Should we call time on out-of-touch managers in the workplace?
If organisations employ people based on the assumption that they know how to do their job, is there still a role for the hierarchical manager? Arraz Makhzani looks into how organisations might function without managers
Have you ever felt that you spend more time in pointless ‘catch ups’ with your manager talking about work you have already done, rather than spending time doing work that actually needs to be done? Perhaps you are subject to arbitrary rules and deadlines that add very little value to your work performance? Or maybe you are ordered to use resources in such a way that doesn’t make sense in the context of your job?
Feels all too familiar? You are not alone. These frequent complaints in the office have a common source: the out-of-touch manager.
Managers are often seen as planners, organisers and indispensable commanders of the workplace. However, increasingly employees, in particular knowledge workers, are beginning to question the utility of managers, and the active role they play in the workplace.
‘Self-manage with correct motivation coupled with a supportive environment…’
For the majority of workers, they have broad knowledge of what they need to do, how they need to do it and who to speak to if they require something that they do not have. With the correct motivation and a supportive environment, employees can even direct their own development and manage their own projects. These are the people who have the technical expertise to actually do the work; they do not need instructions on how to do the job they have been hired to do. And if people can manage themselves, what place do managers have in an organisation?
Nursing a broken system
Some organisations have already been asking this question, and concluding that actually, they don’t really need managers. One such company is Buurtzorg, a Dutch home care organisation. Like many companies, in the past Buurtzorg employed a range of managers to manage schedules and assign work. This was based on the principle that nurses should only be doing work that requires a nurse, and other, cheaper staff could fill in other duties. This system resulted in patients having a constant stream of different staff members on different days causing a huge amount of patient dissatisfaction.
Buurtzoorg decided that nurses should be able to run the entire healthcare process. There should be no need for different staff to do different jobs for their patients and crucially, no need for a bureaucracy to manage this process. Staff employed to do specific jobs, in theory, are the best informed about how their job needs to be done.
At Buurtzorg, nurses now work in entirely self-managed teams: 10-12 nurses are responsible for the care of 50-60 patients in a neighbourhood, fulfilling the entire range of home care duties. The only bureaucracy that exists is in the form of coaches, who are there to support and solve specific problems raised to them, such as resolving conflicts. A small back office of 50 staff are responsible for administrative work that exists for the entire company comprising over 8,000 nurses.
The value of this new system is in its results. Buurtzoorg has used an average of 40 per cent of the authorised patient care hours to meet patient’s needs (compared to an average of 70 per cent), reduced overheads to 8 per cent of total costs compared to 25 per cent, and have dropped their sick leave and employee turnover to half the average.

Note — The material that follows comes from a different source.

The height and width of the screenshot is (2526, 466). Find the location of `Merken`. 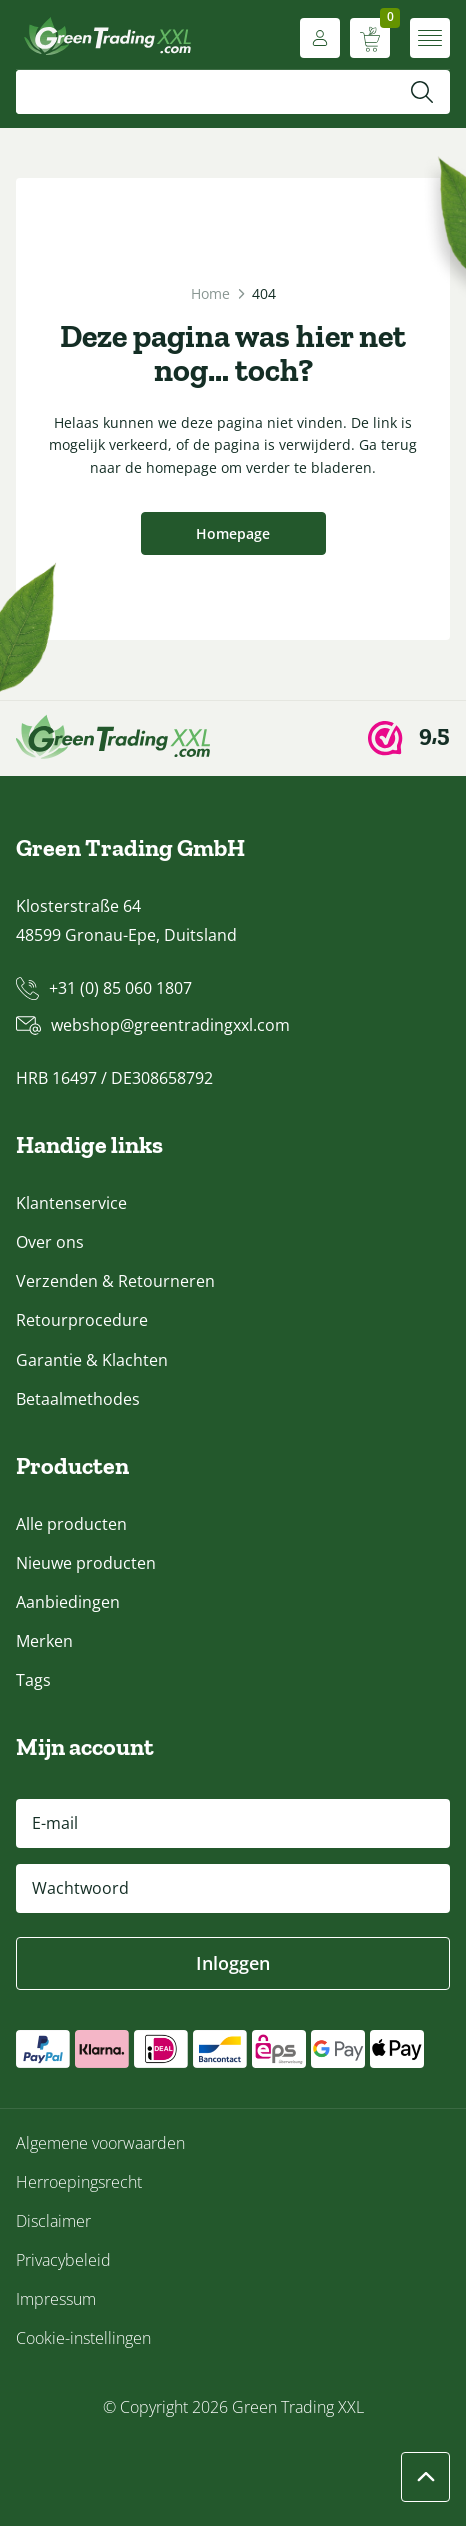

Merken is located at coordinates (44, 1641).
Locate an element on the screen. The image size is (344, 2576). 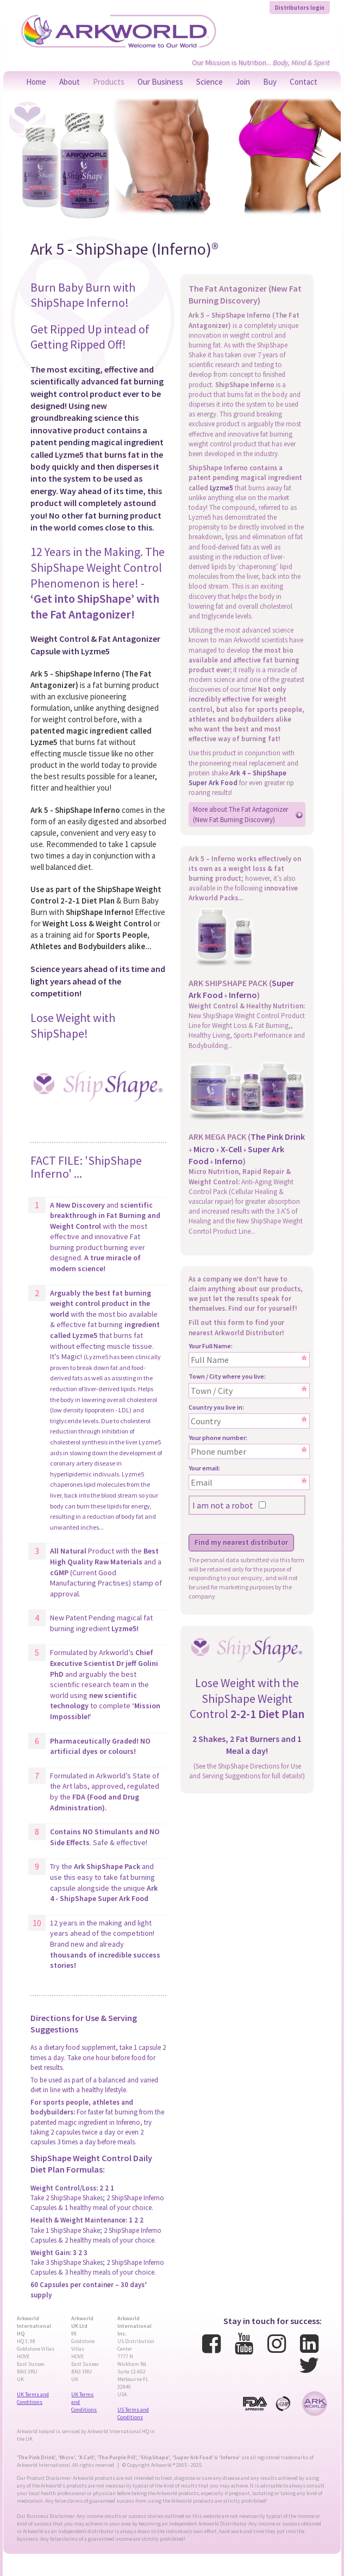
Contact is located at coordinates (303, 82).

Its patient satisfaction has increased to one of the highest ratings in the Netherlands, and employee satisfaction over several years has indicated Buurtzoorg has the most satisfied workforce of any Dutch company with more than 1,000 people.
Assume employees are good
Other organisations have found this approach effective too: FAVI is a French manufacturer specialising in pressure die-casting – it supplies parts for companies in many industries throughout the world, including automotive, water, electrical and aeronautic companies. A series of changes both symbolic and otherwise gave freedom to the employees to do what they liked, as long as it was in the best interests of the company.
The CEO at the time realised that the traditional organisational chart was based on the assumption that employees are bad and need to be forced to act in a way that would benefit the company. He decided to turn this on its head and assume that employees were good and wanted to perform well. The window in the CEO’s office overlooking the factory floor was bricked up, the time-clocking system was removed, all storage areas were unlocked and all departments were dissolved. This was to remove all of the structures that prevented factory workers from working freely.
FAVI now functions as a network of self-managed mini-factories. These focus on one client or one specific product and normally comprises 20-35 operators and an elected leader, who must always be an operator who has been working in the factory for several years. Salaries, holidays, recruitment and so on are all managed within the team and leaders report to clients and operators, but not to anyone else internally.
This network of factories has been found to be highly efficient, adaptive to the needs of the business and more productive than before. After these changes, employee turnover dropped, production time for main products went from 11 days to one day and increased their market share in the European automotive industry.
Why waste money on managers?
If these two very different organisations can achieve all they have without managers, why do most companies spend so much time and money on people to manage others? These and other examples seem to show that rather than making companies run more effectively, managers may actually be impeding progress and inhibiting people who make money for the company from actually doing their jobs. Taking all of this into account, perhaps it is time to rethink the role of the manager in the workplace and maybe start thinking if we need them at all.